The above disclosure is only for the purpose of illustrating the preferred embodiments of the present invention, and it is therefore to be understood that the invention is not limited by the scope of the appended claims.

Claims (5)

1. A preparation method of a 1, 5-tetrahydronaphthyridine derivative is characterized by comprising the following steps:

under the existence of inert atmosphere and rare earth catalyst, taking an alkene butylamino pyridine compound shown in a formula (I) as a raw material, and preparing a 1, 5-tetrahydronaphthyridine derivative shown in a formula (II) through carbon-hydrogen bond activation and intramolecular insertion cyclization reaction; the reaction formula is as follows:

in the above formula, R₁Is hydrogen, methyl or halogen; r₂Is hydrogen or methyl; r₃Is methyl, phenyl or benzyl;

R₄is hydrogen;

the rare earth catalyst is selected from Ln [ N (SiMe)₃)₂]₃Ln ═ Sc, Y, La-Lu and rare earth alkyl complexes;

the solvent is toluene or n-hexane or tetrahydrofuran;

the additive is dibenzylamine.

2. The method for preparing a 1, 5-tetrahydronaphthyridine derivative according to claim 1, wherein: the inert atmosphere is nitrogen.
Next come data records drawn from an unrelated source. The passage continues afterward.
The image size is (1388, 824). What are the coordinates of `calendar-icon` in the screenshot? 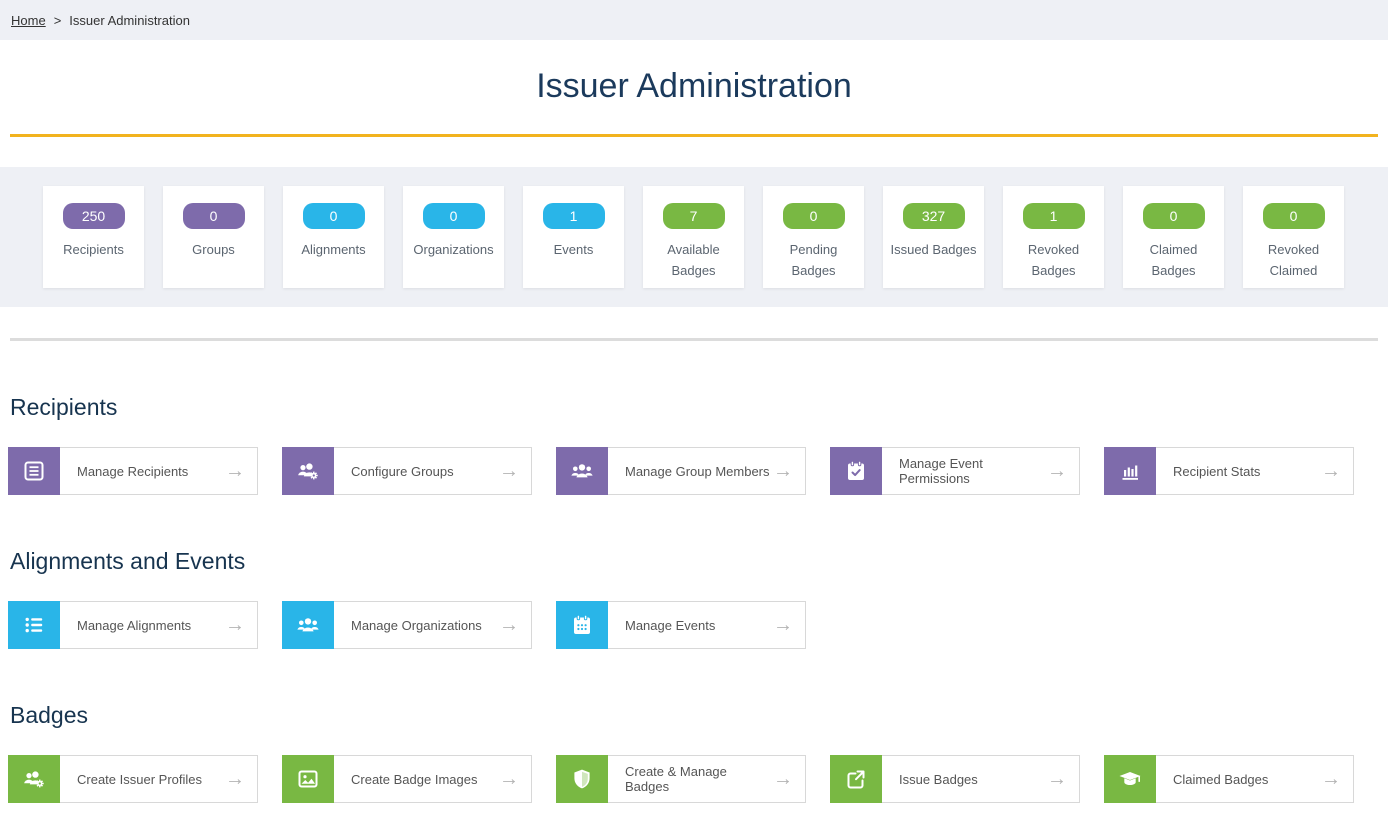 It's located at (582, 625).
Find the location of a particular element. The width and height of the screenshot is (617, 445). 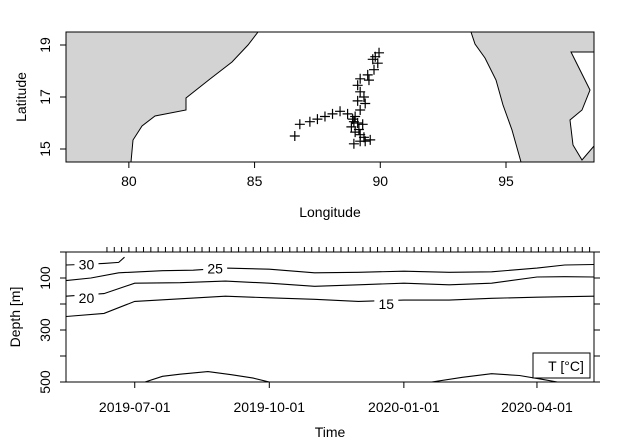

isotherm-label: 30 is located at coordinates (87, 264).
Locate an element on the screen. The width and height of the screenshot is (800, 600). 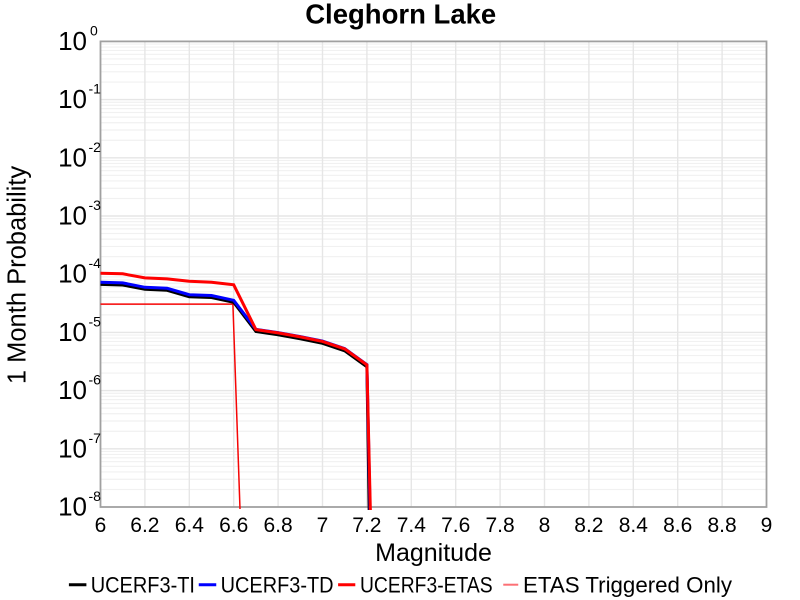
svg-text: 7.2 is located at coordinates (366, 526).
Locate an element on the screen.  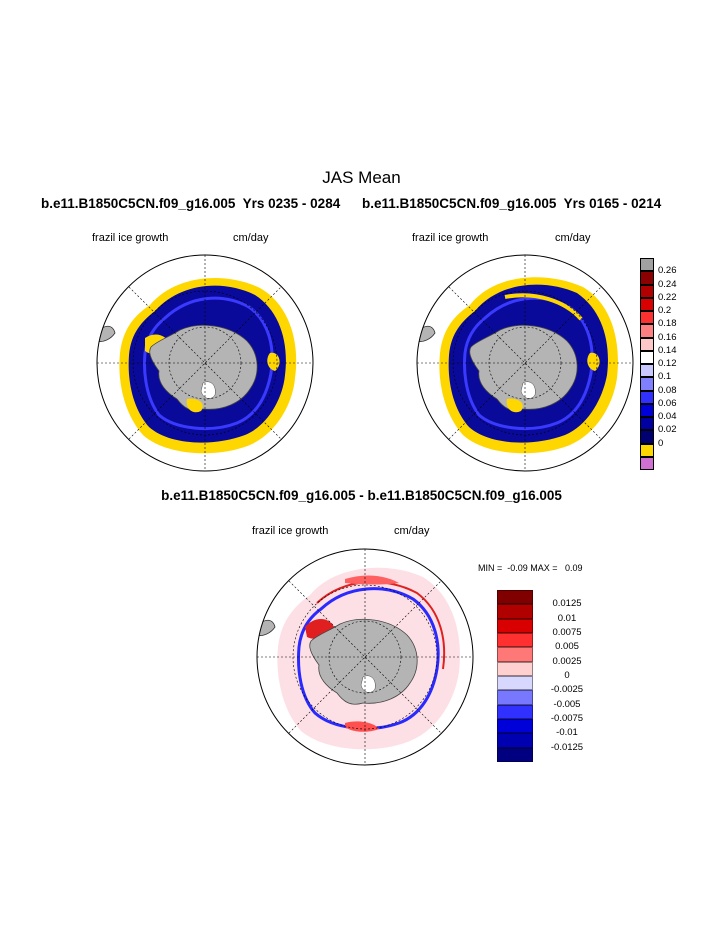
top-right-units-label: cm/day is located at coordinates (573, 238).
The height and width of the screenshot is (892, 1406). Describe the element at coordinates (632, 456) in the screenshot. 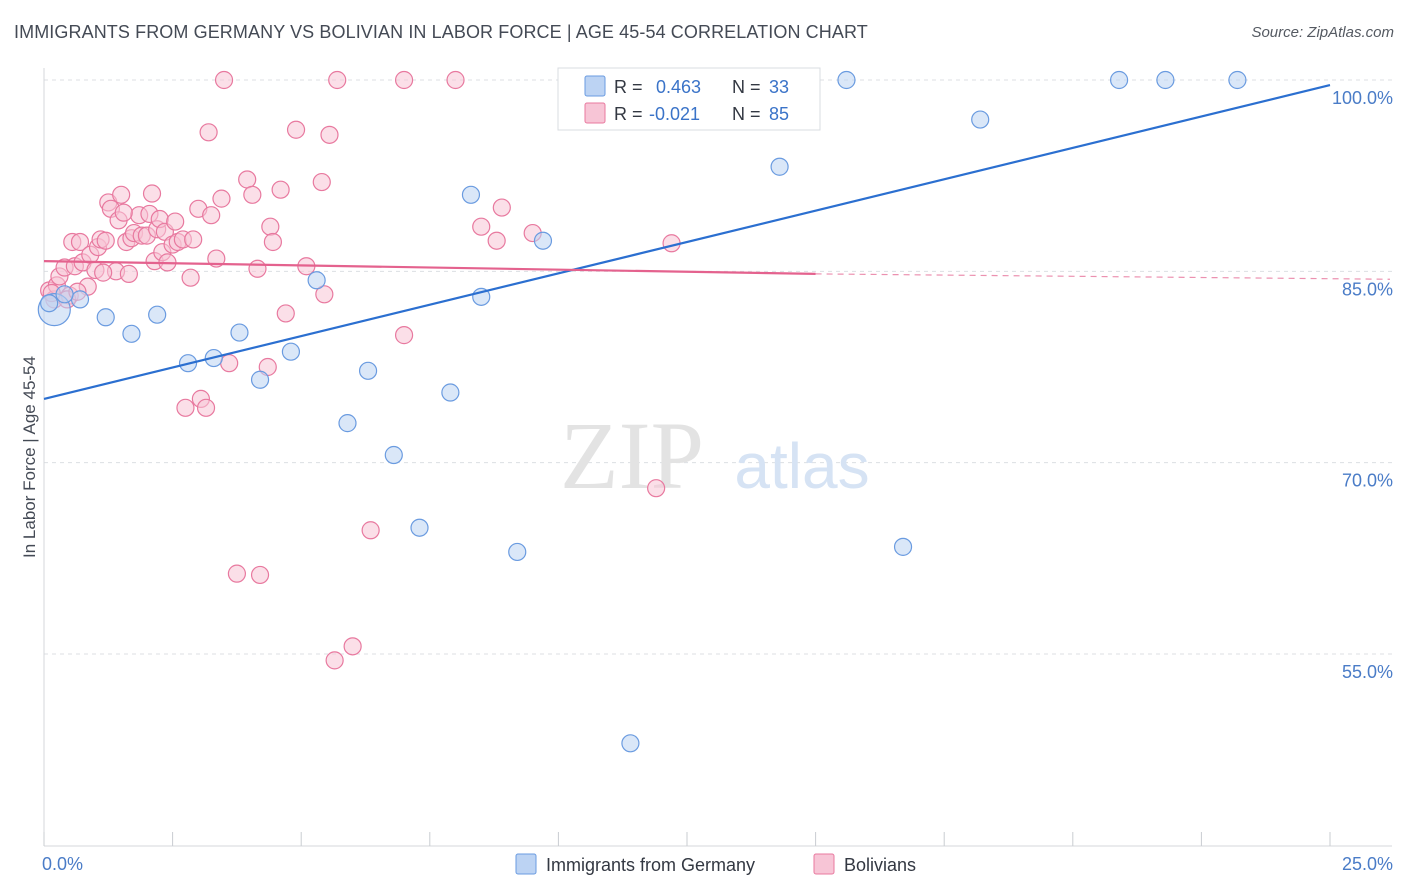

I see `watermark-zip: ZIP` at that location.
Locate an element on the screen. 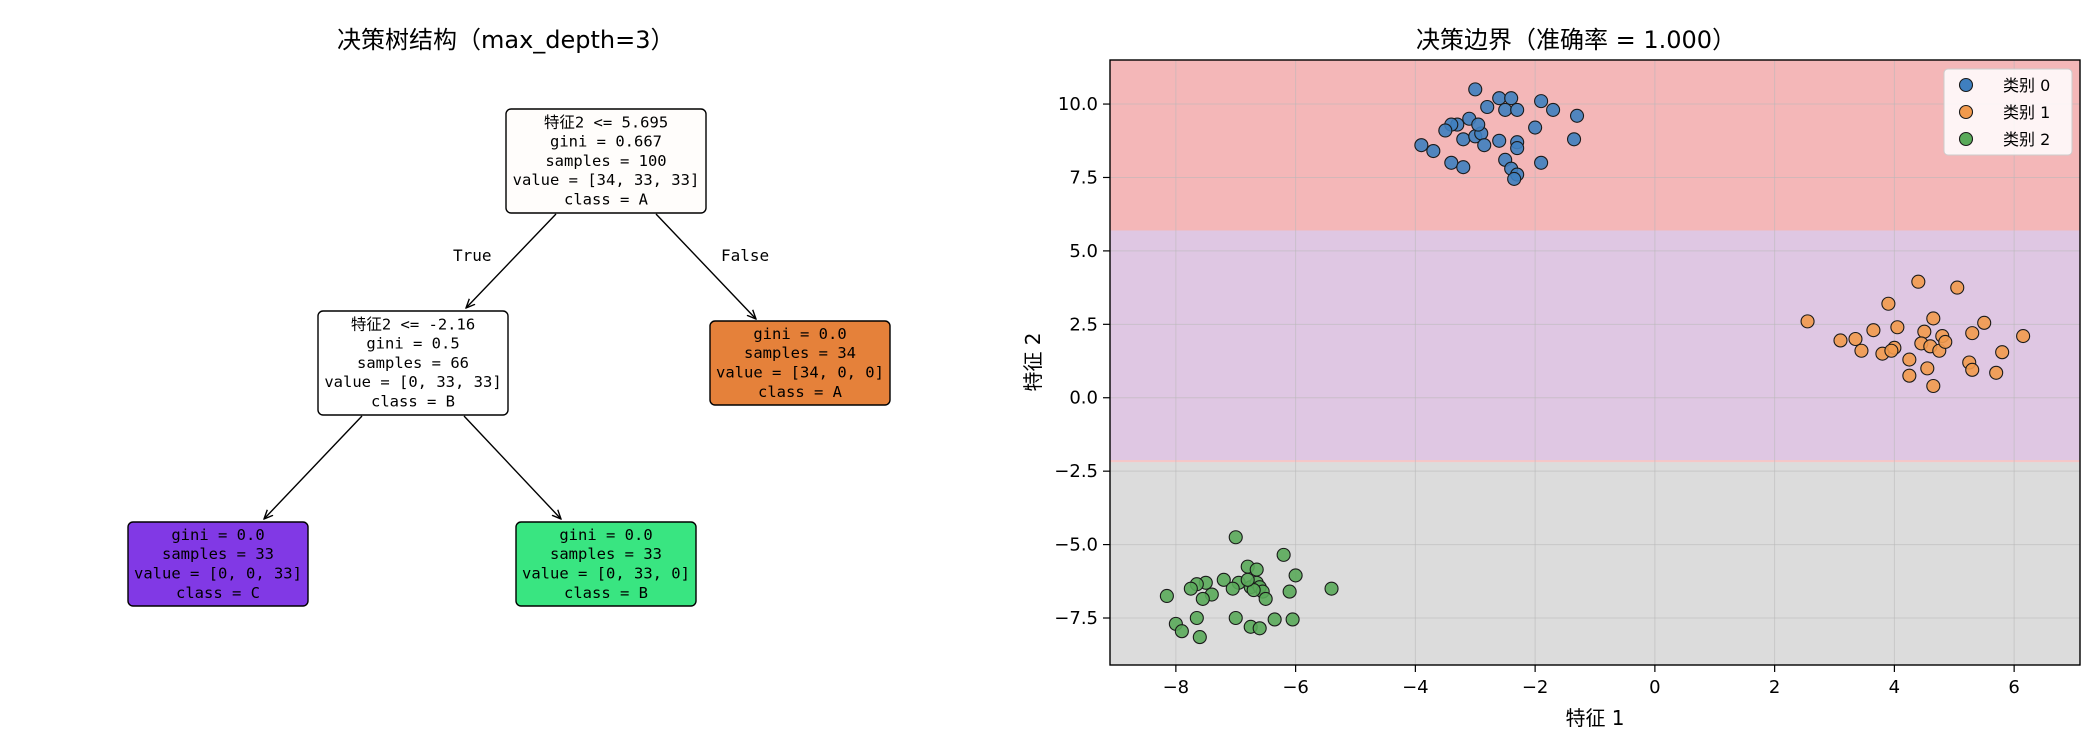  tree-edge-left-leftright is located at coordinates (512, 467).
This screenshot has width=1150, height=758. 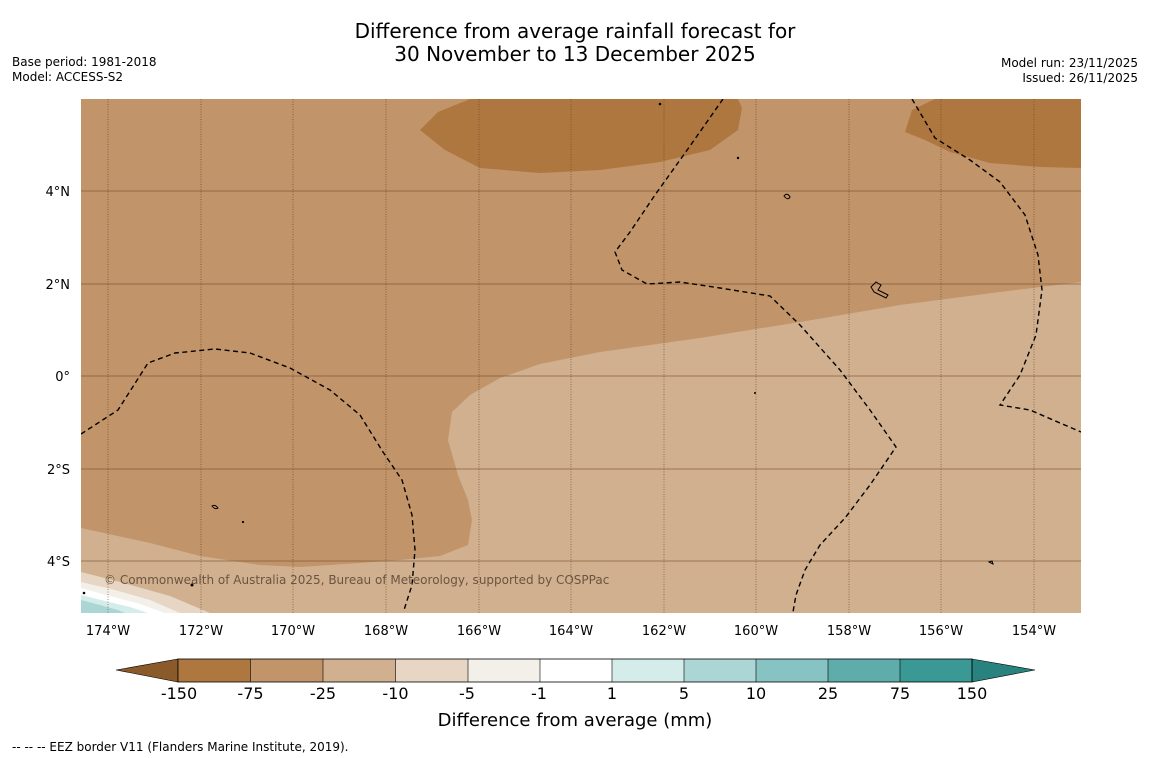 I want to click on colorbar-label: 75, so click(x=900, y=694).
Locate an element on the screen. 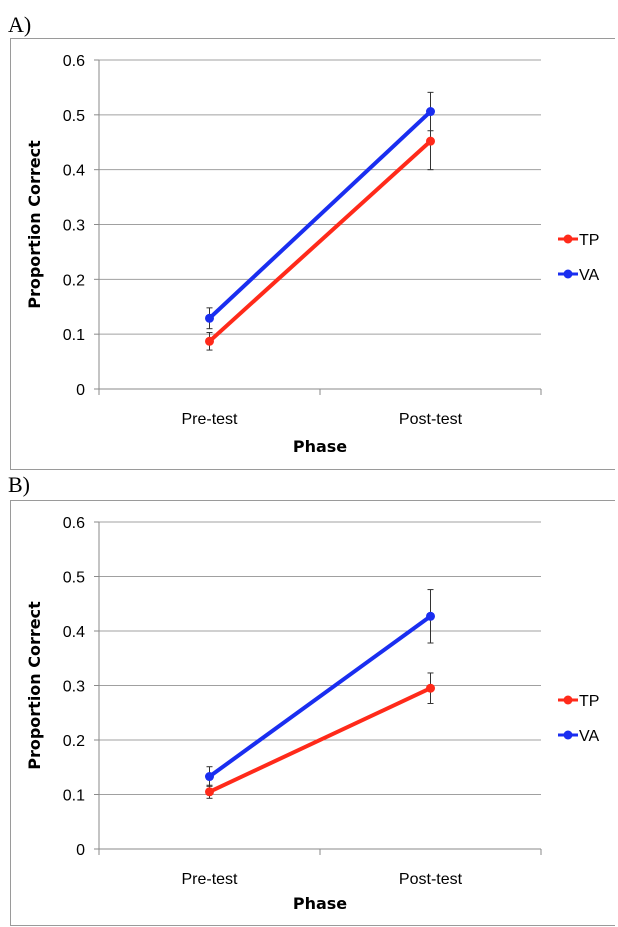  panel-a-label: A) is located at coordinates (20, 24).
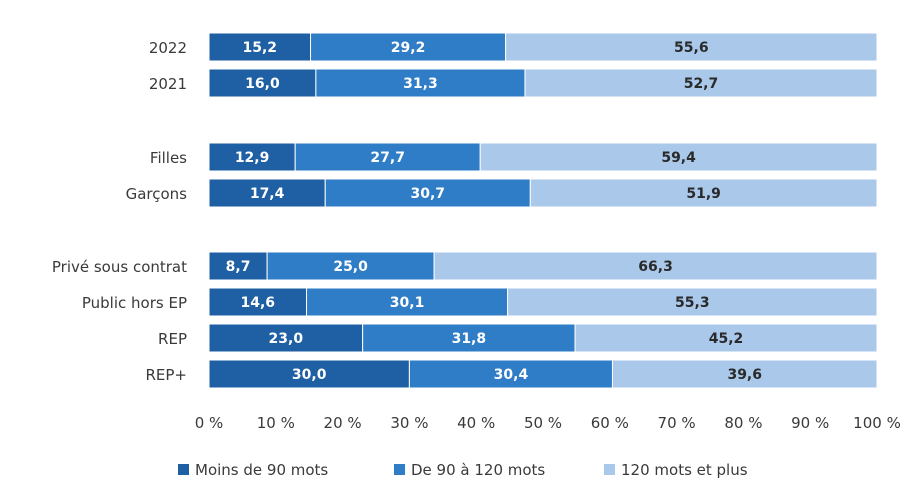 The width and height of the screenshot is (913, 493). I want to click on x-tick-label: 40 %, so click(476, 423).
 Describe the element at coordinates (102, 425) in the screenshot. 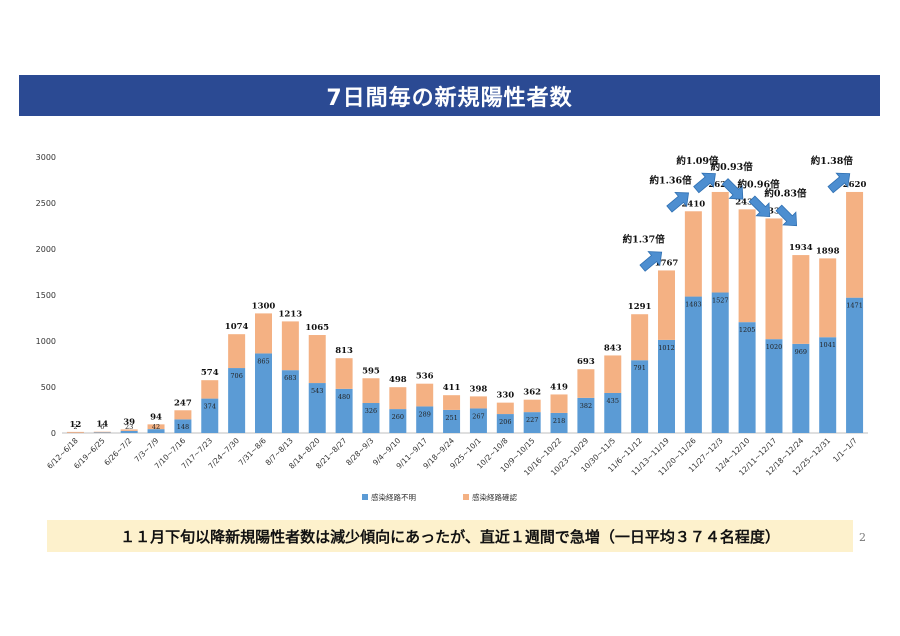

I see `bar-total-label: 14` at that location.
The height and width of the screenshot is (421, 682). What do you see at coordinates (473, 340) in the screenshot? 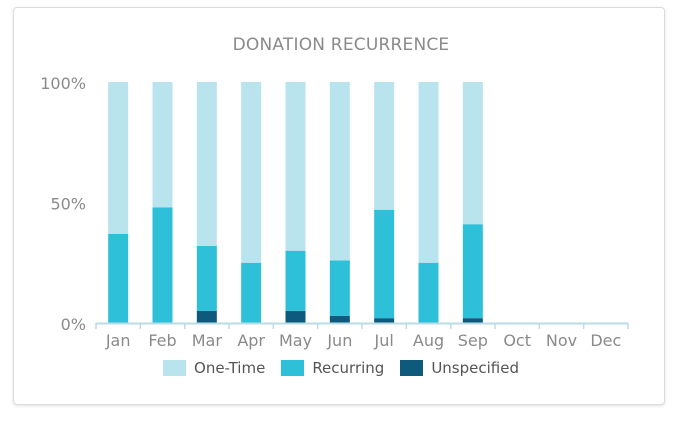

3. The method for preparing a 1, 5-tetrahydronaphthyridine derivative according to claim 1, wherein: the mol ratio of the alkene butylaminopyridine compound to the rare earth catalyst is 1.0/0.1.

4. The method for preparing a 1, 5-tetrahydronaphthyridine derivative according to claim 1, wherein: the reaction temperature is 80-100 ℃, and the reaction time is 24-48 h.

5. The method for preparing a 1, 5-tetrahydronaphthyridine derivative according to claim 1, wherein: the amount of dibenzylamine added was the same as the amount of the catalyst.